Корфель мог потребовать денег, но он в них не нуждался, да и Фельфен никогда бы не простил ему этого шантажа. Он был не в меру самолюбив. А случай подвернулся неплохой для того, чтобы использовать его с выгодой для себя. Теперь, когда не будет боевых походов, жизнь в Ордене превратится в пытку: муштра, караулы, скудная пища, от которой уже мутит. И с новым магистром, судя по всему, отношения не сложатся. И жгла память о своём предательстве старого Волквина. А ежели хотя бы раз струсишь, то за меч больше не берись. И ради чего тогда ему здесь оставаться?..
— Я знаю, что вам, ваша светлость, заплатят немалую сумму за эту работу, а я услышал много такого, без чего шведам...
Фельфен невольно переменился в лице, и кончики его оттопыренных ушей покраснели, а сие означало, что барон угадал.
— Что ты несёшь? — возмутился магистр, почуяв в голосе барона некую попытку шантажа.
Судорога вдруг смяла крупное лицо Фельфена, из-под мохнатых бровей вырвалась молния, магистр сжал подлокотники кресла и несколько мгновений молчал, успокаиваясь.
— Разве я не прав, ваша светлость...
— Я читал то, как описывал твой нрав Волквин, но старик, кажется, заблуждался, — перебил его фон Фельфен. — Ты будешь повешен за измену.
Предводитель Ордена не мигая смотрел на барона.
«Если б захотел повесить, то крикнул бы слуг и приказал бросить в подземелье, но его светлость не торопится», — промелькнуло в голове у Корфеля, хоть он и пожалел о своей дерзости.
— Больше ничего не хочешь сказать в своё оправдание?
— Я не собирался ослушаться вашего приказа, я только испросил взамен за эту услугу одну благодарность от вашей светлости, — проговорил, кланяясь, барон.
— Господь отблагодарит за усердие твоё, — нахмурившись, ответил Фельфен. — Что ты хочешь?

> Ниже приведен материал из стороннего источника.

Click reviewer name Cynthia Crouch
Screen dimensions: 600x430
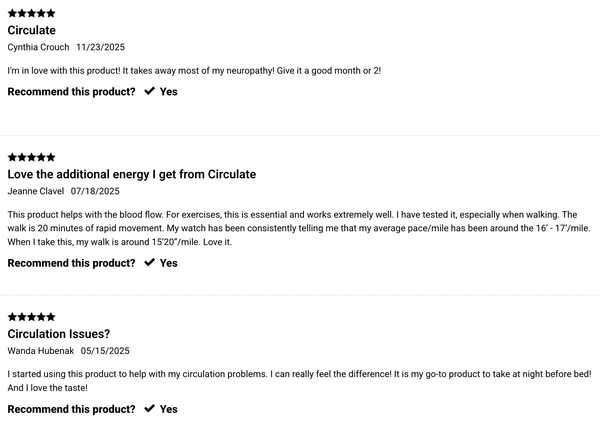pos(38,47)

Денег?!
— Нет, я хочу, чтоб вы отпустили меня с миром из Ордена. Только и всего.
Фельфен усмехнулся. Он уж подумал, что Корфель начнёт просить денег, а расставаться ни с одним золотым из обещанной шведским королём Эрихом немалой мзды магистр не собирался. Пора было позаботиться о своей старости да вернуться в родной замок с сундуком, набитым чеканной монетой. И стать великим магистром Ливонского ордена Зальц сговорил его ради денег. А тут известие о Батые да о том, что степняки побили всех русских князей, оставив нетронутым один богатый Новгород. Помощи князю Александру ждать неоткуда, дружина новгородская слабенькая, зато жирные бояре да посадники немало ларей с добром запасли. Риска никакого. Фон Фельфен и сам бы повёл своих крестоносцев, оттого и ездил всё проведать да разузнать, но войско ливонское сильно потрёпано, и ему русского князя в одиночку не одолеть. Потому пусть сначала Биргер отвагу проявит, силы новгородцев источит, в осаду их загонит, а там ему на помощь и Фельфен подойдёт. Богатств новгородских на двоих хватит.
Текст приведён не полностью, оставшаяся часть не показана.